Fußball
Bezirksliga: Ausrutscher sind beim TuS Middels unerwünscht
Für den Fußball-Bezirksligisten TuS Middels wird es im Kampf um die Aufstiegsrunde bald ernst. Trainer Sven Glöckner spricht über das große Ziel und seine eigene Zukunft.
Middels - Die Zeit läuft. Noch knapp sieben Wochen, dann beginnt für den Fußballbezirksligist TuS Middels die Woche der Wahrheit. Innerhalb von sieben Tagen bestreitet die Mannschaft von Trainer Sven Glöckner drei Nachholspiele. Der Ausgang der Spiele entscheidet darüber, ob die Gelb-Schwarzen um den Aufstieg in die Landesliga spielen oder an der Abstiegsrunde teilnehmen. Glöckner blickt optimistisch auf die Aufgabe.
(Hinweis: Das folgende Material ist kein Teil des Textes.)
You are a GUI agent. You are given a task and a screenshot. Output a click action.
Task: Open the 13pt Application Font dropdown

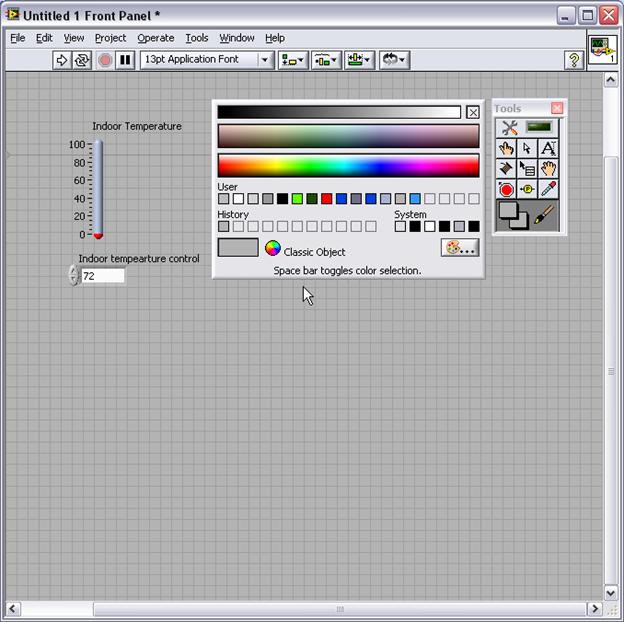[x=207, y=60]
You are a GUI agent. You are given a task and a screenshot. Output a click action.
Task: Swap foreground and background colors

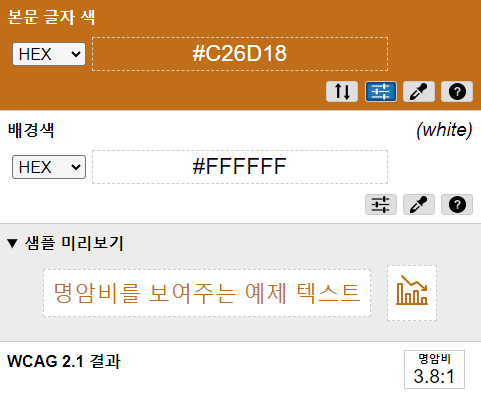pos(342,91)
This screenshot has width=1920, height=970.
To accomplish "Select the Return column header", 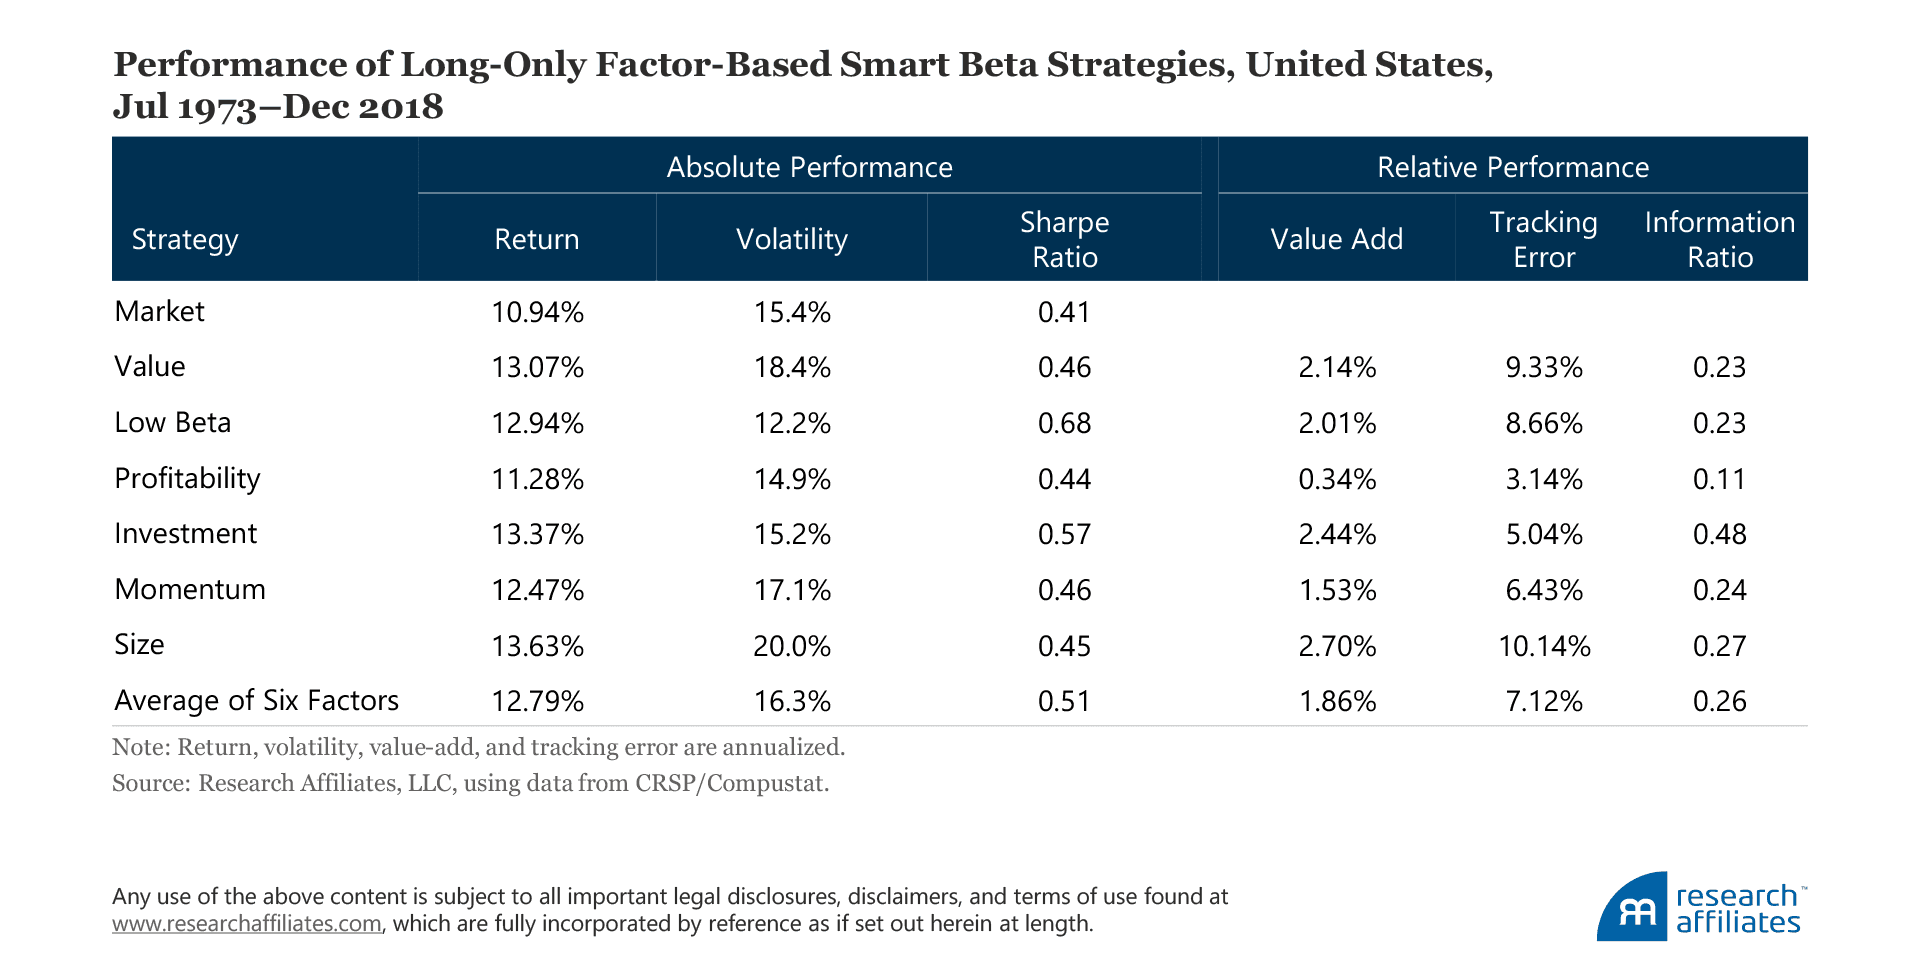I will pos(536,240).
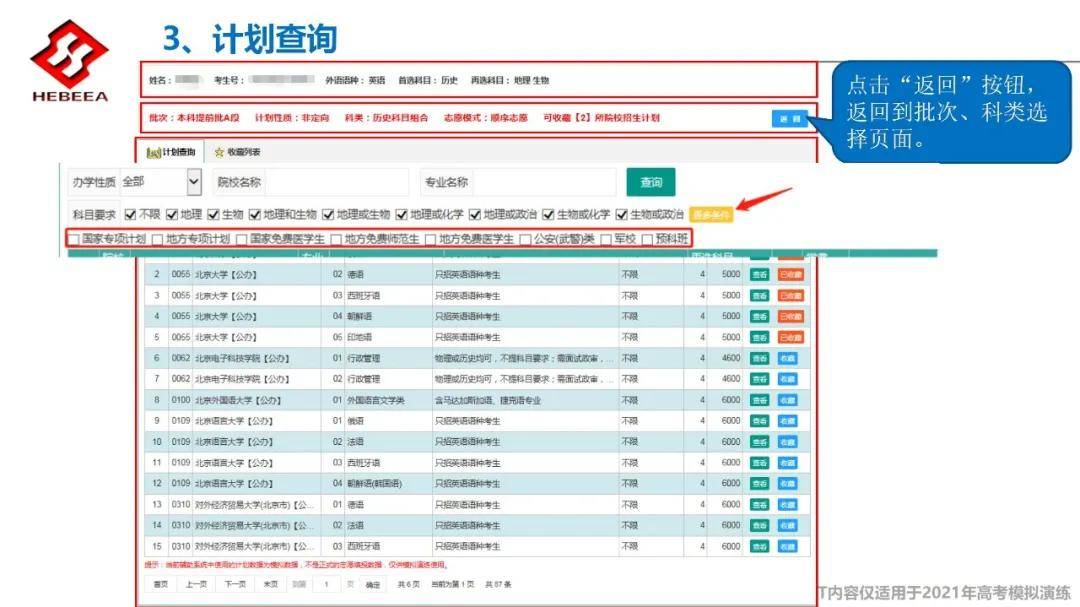Click the chart icon on 计划查询 tab

pyautogui.click(x=154, y=152)
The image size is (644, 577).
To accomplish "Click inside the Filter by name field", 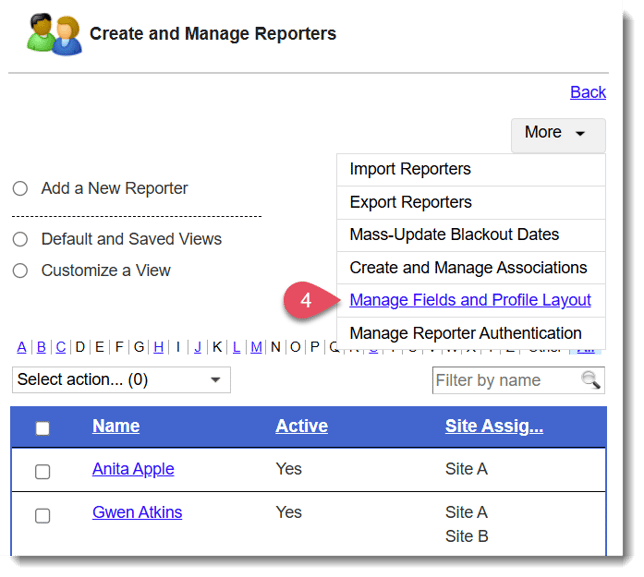I will tap(505, 380).
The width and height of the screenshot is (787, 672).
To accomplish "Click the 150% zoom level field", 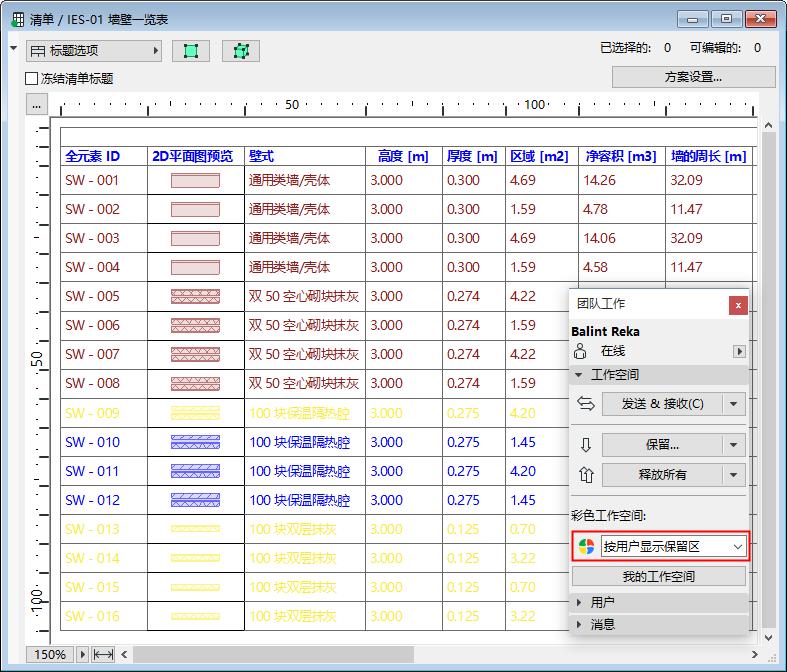I will [51, 655].

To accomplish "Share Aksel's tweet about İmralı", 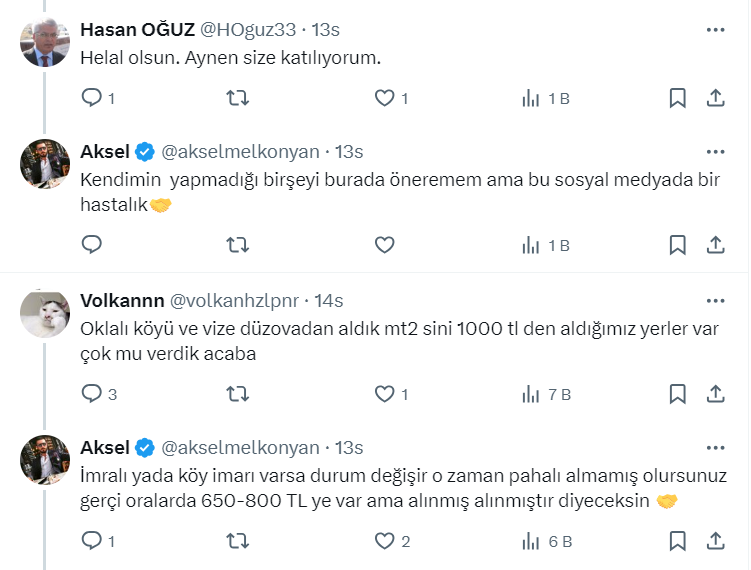I will click(x=716, y=541).
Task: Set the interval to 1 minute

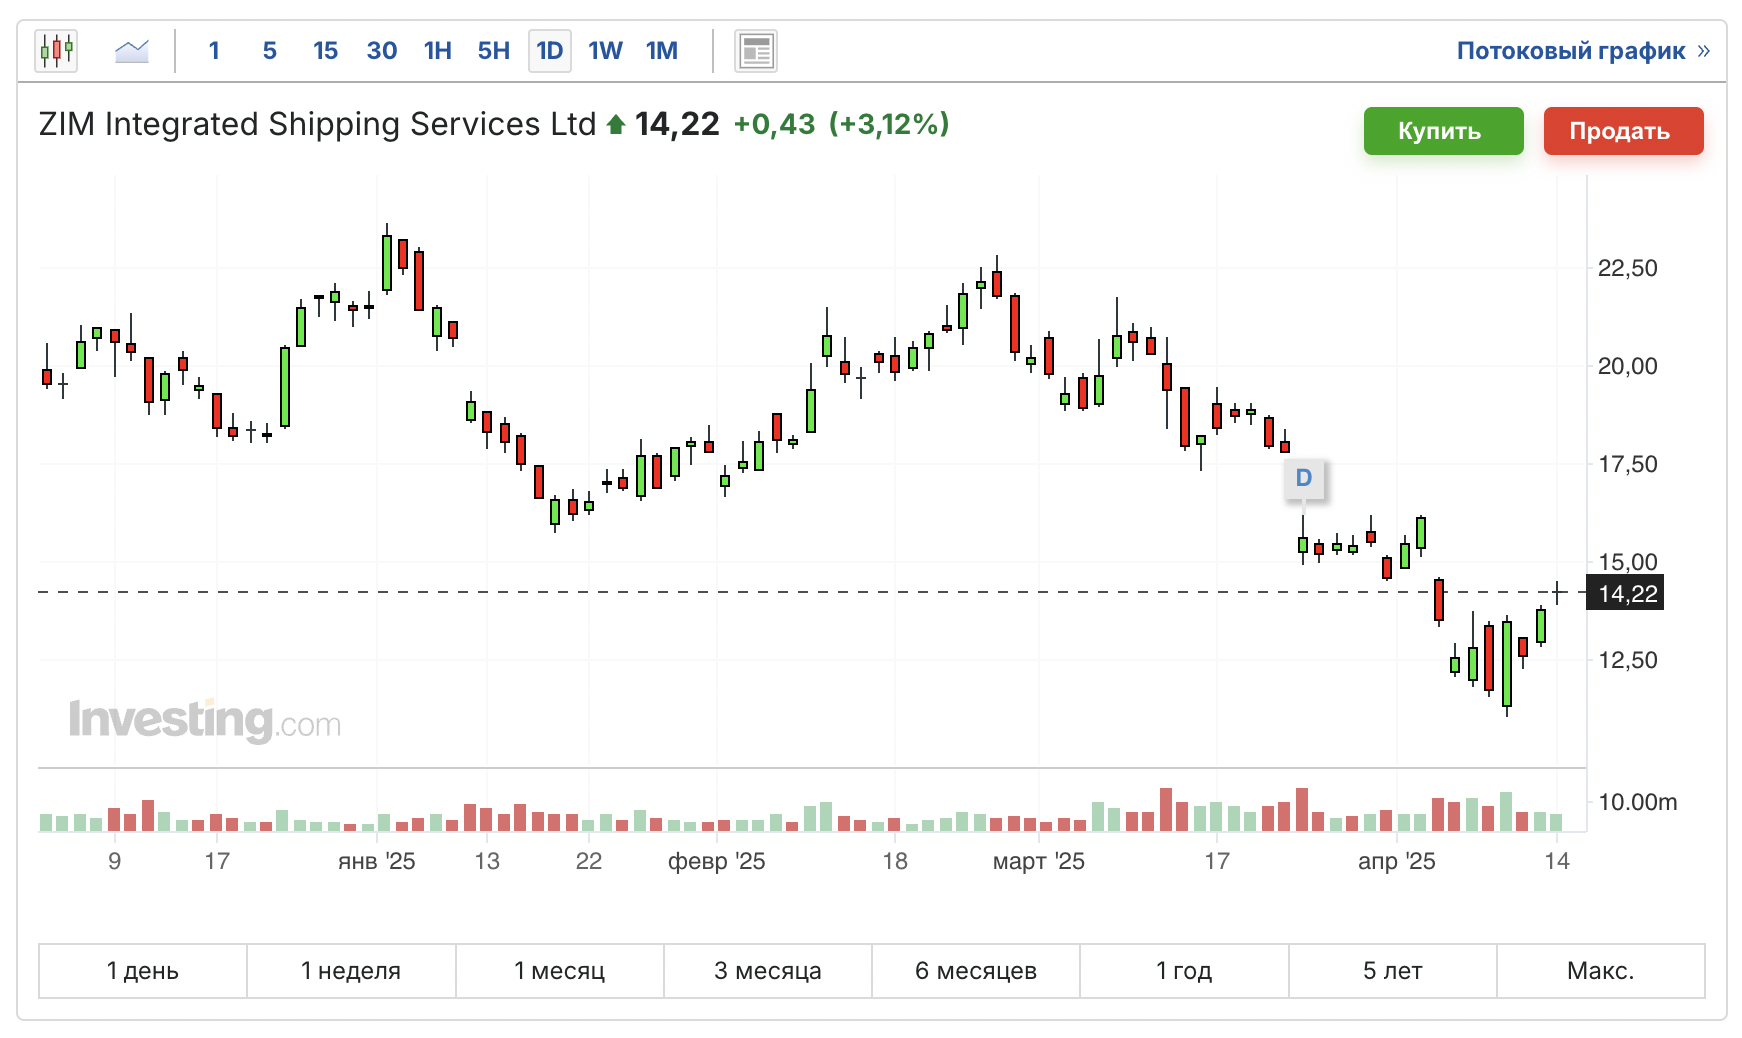Action: click(214, 51)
Im Gespräch mit den Ostfriesischen Nachrichten sagt er: „Spieler haben Bock darauf. Wir wollen das Ding noch drehen.“ Gegenwärtig sind die Middelser noch sieben Zähler vom vierten Platz entfernt, der das Ticket für die Aufstiegsrunde bedeutet. Dort rangiert der SV Wallinghausen, der bereits alle Spiele absolviert hat. Er ist zum Zuschauen verdammt und hofft auf einen Patzer der Middelser. Eine Niederlage und schon ist der Traum von der Aufstiegsrunde für die Middelser beendet.
„Der Druck liegt bei uns“
Das weiß auch Glöckner. Er bekennt: „Wir dürfen uns keinen Ausrutscher erlauben. Der Druck liegt klar bei uns und unsere Gegner werden uns bestimmt nichts schenken.“ Middels hat noch zwei Heimspiele gegen Weene und Norden sowie das Gastspiel in Strudden vor der Brust.
Der Middelser Sportliche Leiter Glöckner übernahm Ende September 2021 den Trainerstab von Uwe Langheim, der nach der 0:1-Niederlage in Weene von seinem Amt zurückgetreten war. Er hatte zuvor in sieben Spielen mit dem TuS fünf Zähler geholt. Eine magere Bilanz, die weit hinter den Erwartungen des Vereins lagen. Glöckner suchte das Gespräch mit den Spielern, trat ihnen nach eigenen Angaben „offen und ehrlich“ gegenüber und gab auch den Bankdrückern wieder eine Chance. Die Art kam bei den Spielern an, die Mannschaft zeigte in den verbleibenden vier Partien bis zur Winterpause ein anderes Gesicht. Mit Folgen. Unter Glöckner holte der TuS aus vier Begegnungen sieben Punkte. Davon vier Zähler bei den Spitzenclubs der Liga. Mit diesem Schlussspurt hielt sich Middels noch die Chance offen, die Qualifikation für die Aufstiegsrunde aus eigener Kraft zu schaffen.
Trainersuche bereits in vollem Gange
Damit das auch gelingt, beginnt in der ersten Februarwoche das Mannschaftstraining. Dazu gesellen sich in den kommenden Wochen sechs Testspiele von unterschiedlicher Qualität. Darunter sind Gegner von der Kreisklasse (FSV Jever) bis hin zur Landesliga (Germania Leer). „Wir wollen uns von Spiel zu Spiel steigern und hoffen, dass wir zu Beginn der Nachholspiele gut gerüstet sind“, meint Glöckner. Unabhängig davon, wie sich Middels schlägt und ob die Gelb-Schwarzen in der Auf- oder Abstiegsrunde spielen, endet die Aufgabe als Trainer für Glöckner zum Ende der Saison.
„Ich mache als Trainer nicht weiter. Das ist fix. Gegenwärtig laufen die Gespräche. Es gibt zwei, drei Kandidaten. Mehr werde ich dazu nicht sagen“, hielt sich Glöckner bedeckt und konzentriert sich auf die kommenden sieben Wochen Vorbereitungszeit, die es in sich haben.